• [Consegna] Ricopia dal brano sul discernimento il passo che va da "In questa stagione" fino a "della sua vita." incluso.

• [Brano]
□ □ □
In questa stagione ecclesiale, sollecitati dal magistero di papa Francesco, stiamo familiarizzando sempre più con la categoria del discernimento. è una categoria che promuove la responsabilità dei fedeli nella costruzione del sé e della comunità.
è una riscoperta dell’autentico concetto di applicazione dei principi alla realtà concreta delle persone. i principi non sono mannaie che calano inesorabilmente sulle persone per riportarle tutte nelle stesse misure (come la spada di Damocle o il letto di Procuste), ma sono espressioni di valori che la persona deve far vivere nel modo migliore nelle situazioni concrete della sua vita.
L’agire concreto: la prudenza
Il cammino per passare dal principio al comportamento concreto talora è lungo e complesso, tanto da richiedere l’opera di una virtù speciale, la prudenza, che annovera tra le sue parti integranti anche il consiglio e tra le parti potenziali l’eubolia, la synesis, e la gnome. Tre nomi greci, evidentemente mantenuti dai traduttori latini dell’Etica Nicomachea di Aristotele perché non era possibile trovare una parola latina adatta.
Anche noi usiamo la parola «prudenza», ma l’uso quotidiano (ad esempio: «sii prudente!») significa piuttosto la cautela, non la virtù cardinale. La cautela fa parte della prudenza, ma è un atteggiamento verso i mali e gli ostacoli, dunque non per scegliere i beni umani e le cose su cui si deve «deliberare» (in greco c’è bouleusasthai – Aristotele, Etica Nicomachea, 1141 b 8-9).
□ □ □
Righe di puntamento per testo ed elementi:
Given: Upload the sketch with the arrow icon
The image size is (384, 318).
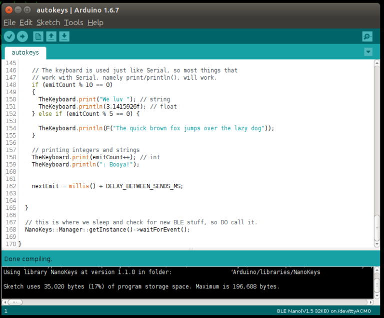Looking at the screenshot, I should point(22,36).
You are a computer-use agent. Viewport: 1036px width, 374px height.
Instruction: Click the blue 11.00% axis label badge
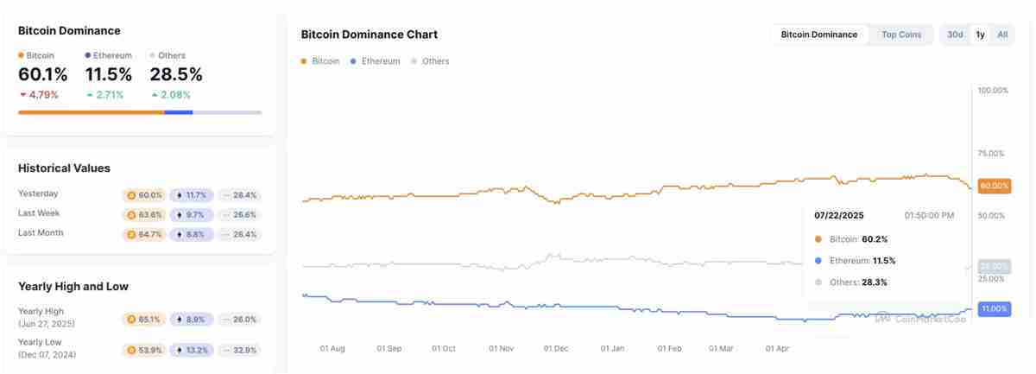click(995, 309)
□ □ □
• [Esercizio svolto]
In questa stagione ecclesiale, sollecitati dal magistero di papa Francesco, stiamo familiarizzando sempre più con la categoria del discernimento. è una categoria che promuove la responsabilità dei fedeli nella costruzione del sé e della comunità.
è una riscoperta dell’autentico concetto di applicazione dei principi alla realtà concreta delle persone. i principi non sono mannaie che calano inesorabilmente sulle persone per riportarle tutte nelle stesse misure (come la spada di Damocle o il letto di Procuste), ma sono espressioni di valori che la persona deve far vivere nel modo migliore nelle situazioni concrete della sua vita.